*** Opening of PROVIDED RECORDS ***

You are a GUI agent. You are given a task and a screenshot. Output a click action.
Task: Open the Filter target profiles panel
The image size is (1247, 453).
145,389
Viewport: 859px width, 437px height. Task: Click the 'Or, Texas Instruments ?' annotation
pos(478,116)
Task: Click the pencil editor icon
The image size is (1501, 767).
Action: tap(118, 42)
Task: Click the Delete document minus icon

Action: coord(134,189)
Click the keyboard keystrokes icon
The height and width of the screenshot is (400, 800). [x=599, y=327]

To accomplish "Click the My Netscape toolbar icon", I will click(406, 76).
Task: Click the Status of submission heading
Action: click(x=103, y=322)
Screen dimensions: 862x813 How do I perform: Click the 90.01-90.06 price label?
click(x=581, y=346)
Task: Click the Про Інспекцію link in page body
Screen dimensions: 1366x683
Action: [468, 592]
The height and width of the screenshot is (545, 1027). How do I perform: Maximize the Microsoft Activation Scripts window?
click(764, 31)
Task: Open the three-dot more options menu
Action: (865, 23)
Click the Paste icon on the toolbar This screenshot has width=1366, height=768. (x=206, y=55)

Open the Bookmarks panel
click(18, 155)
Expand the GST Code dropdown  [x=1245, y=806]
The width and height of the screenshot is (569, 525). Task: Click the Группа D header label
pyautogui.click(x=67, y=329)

*** Close of PROVIDED RECORDS ***

(WHAT TO WORK ON) Each line above needs to be returned exactly as it is.

(ANSWER FOR THE TASK)
You are a GUI agent. You are given a task and a screenshot. Output a click action.
Task: Open the Filter target profiles panel
The image size is (1247, 453).
145,389
Viewport: 859px width, 437px height. Task: Click the 'Or, Texas Instruments ?' annotation
pos(478,116)
Task: Click the pencil editor icon
The image size is (1501, 767).
Action: tap(118, 42)
Task: Click the Delete document minus icon

Action: coord(134,189)
Click the keyboard keystrokes icon
The height and width of the screenshot is (400, 800). [x=599, y=327]

To accomplish "Click the My Netscape toolbar icon", I will click(406, 76).
Task: Click the Status of submission heading
Action: click(x=103, y=322)
Screen dimensions: 862x813 How do I perform: Click the 90.01-90.06 price label?
click(x=581, y=346)
Task: Click the Про Інспекцію link in page body
Screen dimensions: 1366x683
Action: [468, 592]
The height and width of the screenshot is (545, 1027). How do I perform: Maximize the Microsoft Activation Scripts window?
click(764, 31)
Task: Open the three-dot more options menu
Action: (865, 23)
Click the Paste icon on the toolbar This screenshot has width=1366, height=768. (x=206, y=55)

Open the Bookmarks panel
click(18, 155)
Expand the GST Code dropdown  [x=1245, y=806]
The width and height of the screenshot is (569, 525). Task: Click the Группа D header label
pyautogui.click(x=67, y=329)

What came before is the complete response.